The closest possibility of a Lovecraft influence seems to be The Case of Charles Dexter Ward, which has many parallels with Strange & Norrell; practical magicians; reanimation; the long search for the reason for a character’s madness, and a few other close parallels I won’t reveal for fear of spoiling the plot of Strange & Norrell. Other apparent similarities are probably simply due to Lovecraft being a devout Anglophile — which means that both works tapped into the same English tradition of early modern magic (see my “What could Lovecraft and his circle have known of Doctor John Dee?” in Historical Context 3).

One might also idly point to “The Outsider” and the conception of monster-at-the-ball. But I’ve pointed out elsewhere that Lovecraft and Poe had a macabre historical inspiration and were anyway likely also resting on earlier fairy tales.
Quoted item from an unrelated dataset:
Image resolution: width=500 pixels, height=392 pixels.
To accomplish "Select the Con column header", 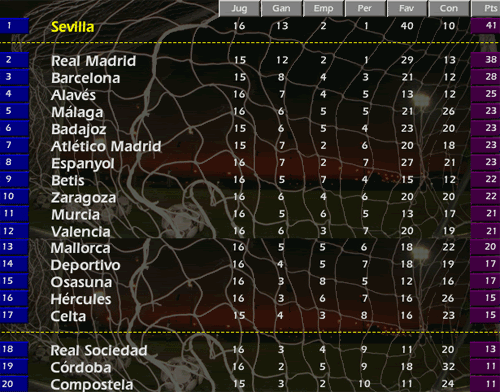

The slight architectural similarity between “The Outsider” and Strange & Norrell could equally well arise from the first two books of Mervyn Peake’s Gormenghast trilogy, or real-life Gothic architecture in general. Or, in its magical connections and location, even certain aspects of Hogwarts.

There is of course a very strong similarity to the use of mirrors in Lovecraft & Whitehead’s “The Trap” (see my “Mirrored : reflections on Lovecraft’s reflections” in Historical Context 3), and even to the particular contents of the HPL/Whitehead mirror. But the lineage of the basic underlying mirror-world idea can be traced back to Alice and then to chapter 13 of Phantastes by George MacDonald and possibly beyond.

Incidentally, those interested in the English fairy tale tradition (yes, we do have one) after viewing Strange & Norrell, should see Joseph Jacobs’s 1890s collections English Fairy Tales (audio) and More English Fairy Tales (audio).